EXERCISE INSTRUCTIONS: Your answer should be every line below that includes the word "agent".

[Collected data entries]

※

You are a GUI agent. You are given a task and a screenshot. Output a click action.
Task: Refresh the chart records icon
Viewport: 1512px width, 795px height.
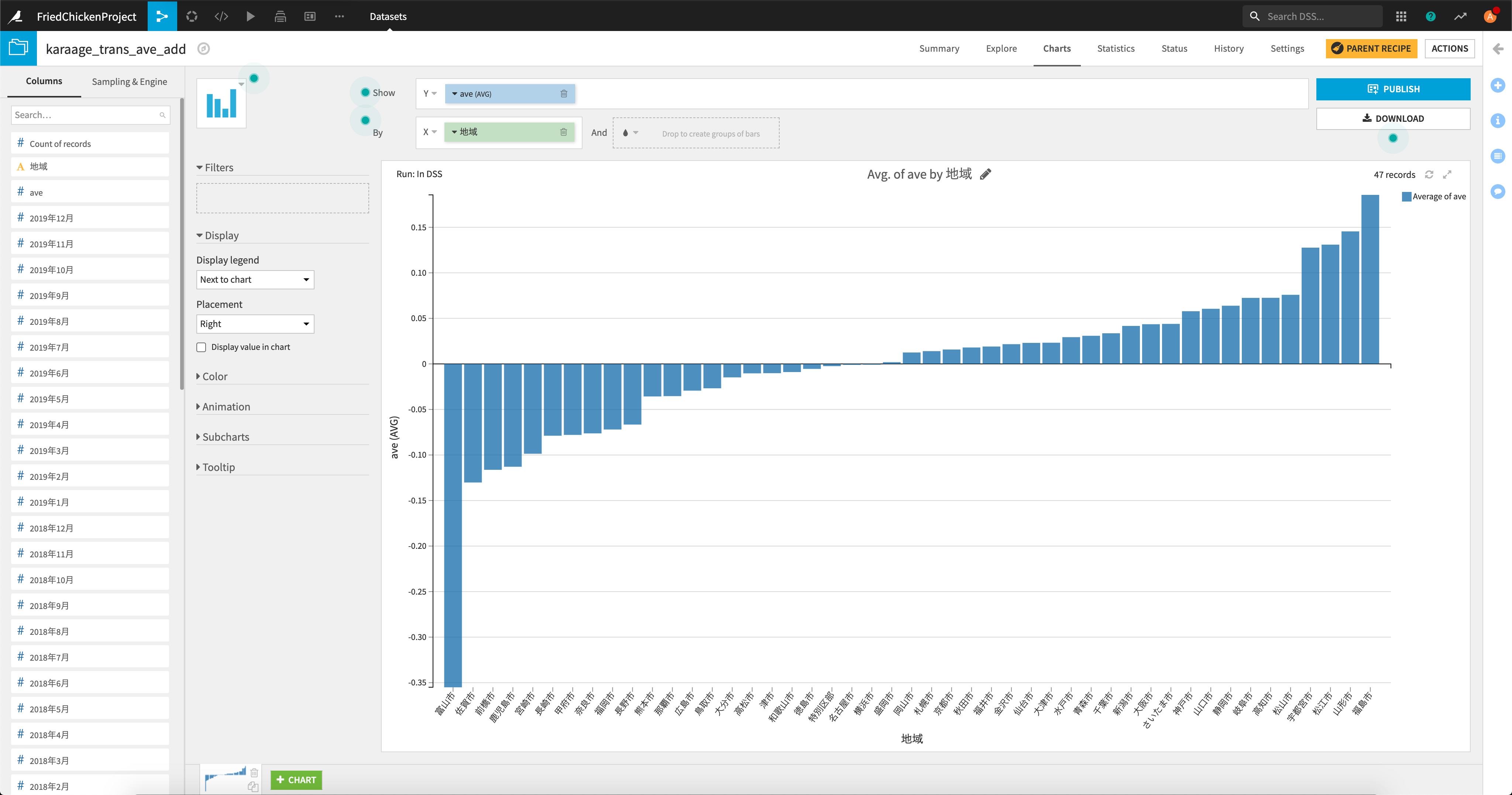coord(1429,174)
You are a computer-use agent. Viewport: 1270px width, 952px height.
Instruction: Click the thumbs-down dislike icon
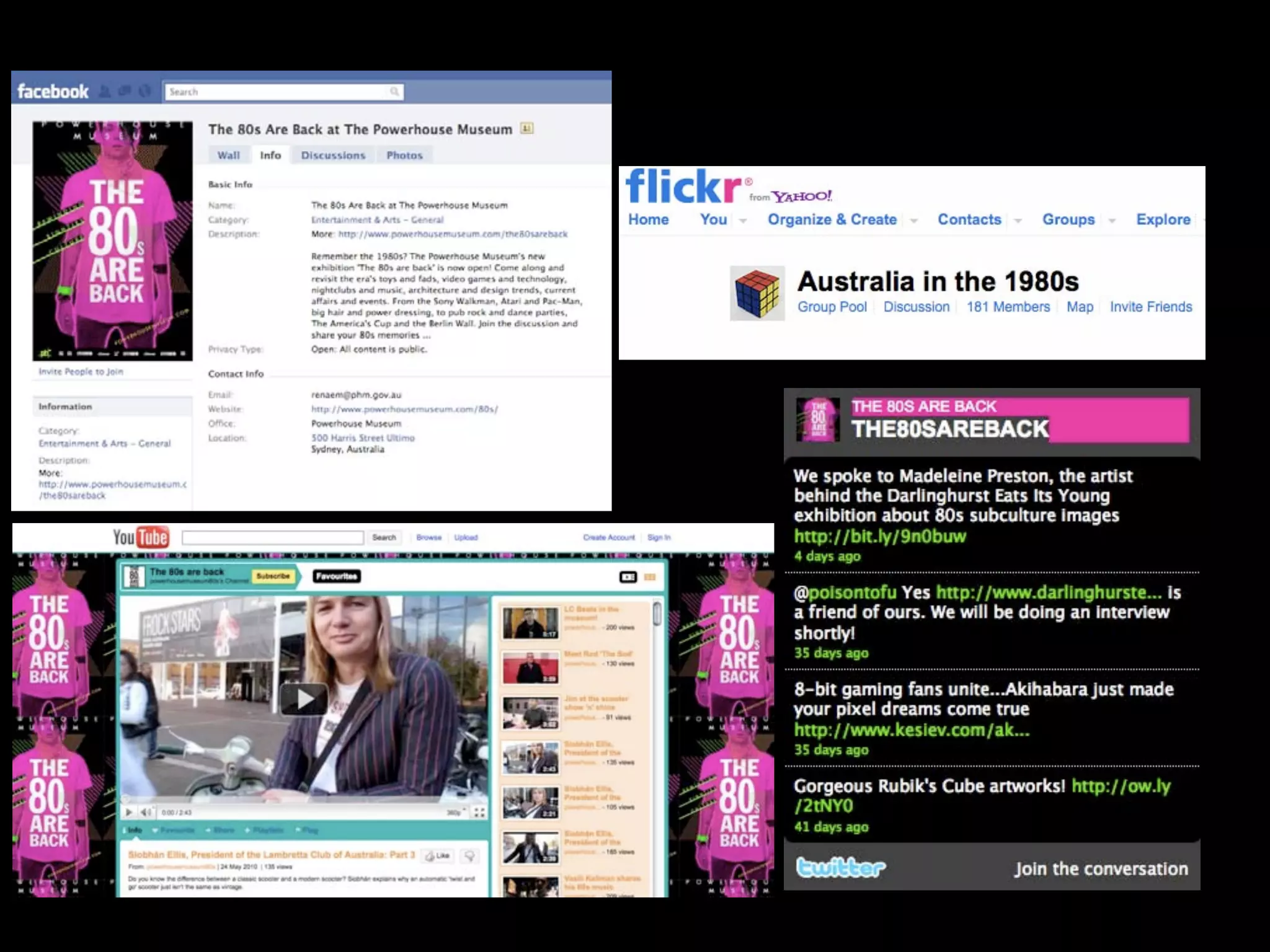[469, 856]
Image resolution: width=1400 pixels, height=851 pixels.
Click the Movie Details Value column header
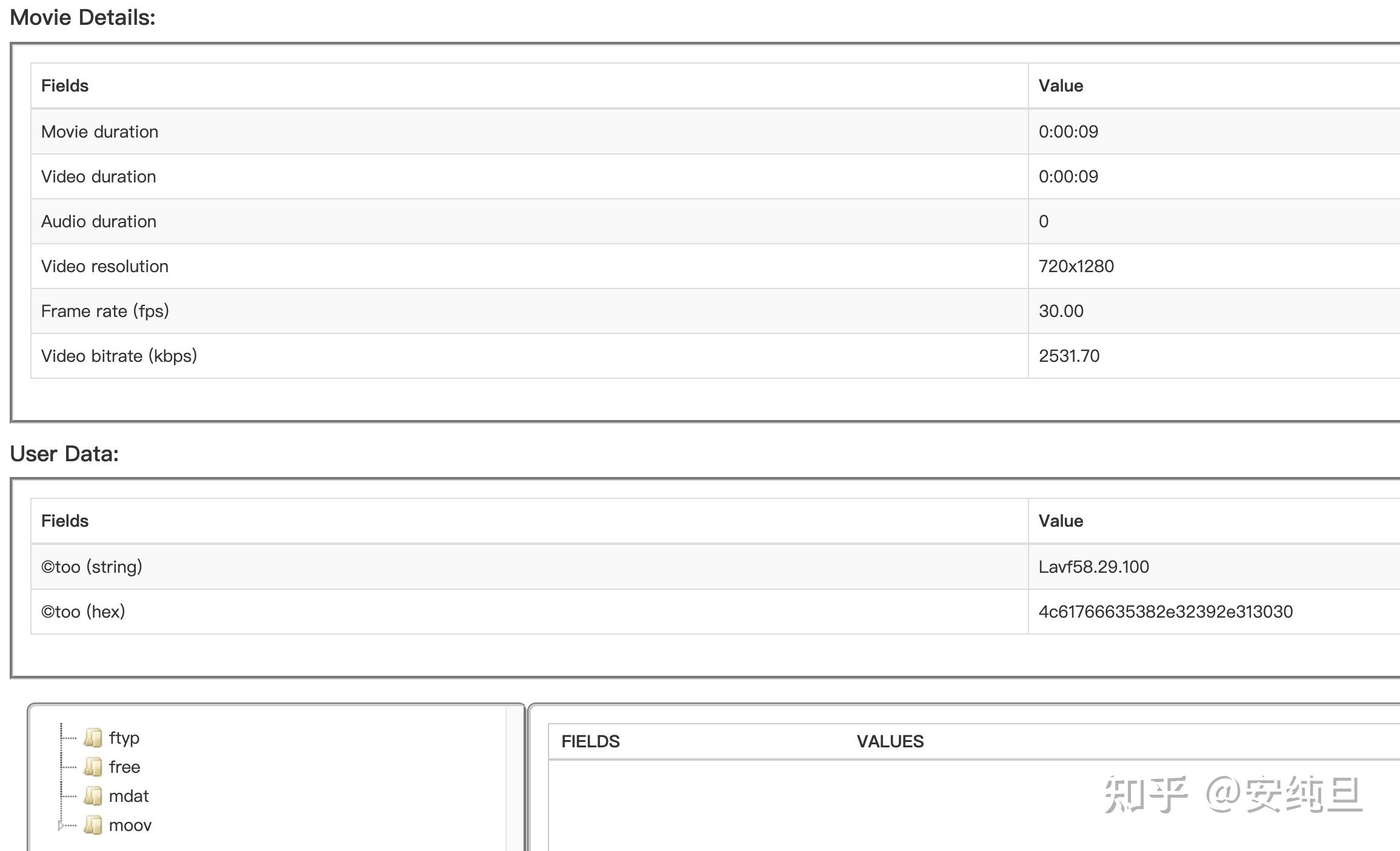[1061, 85]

※

EXPECTED ANSWER:
You are a GUI agent. You are given a task and a screenshot. Output a click action.
You are a computer-use agent. Viewport: 1270px width, 952px height.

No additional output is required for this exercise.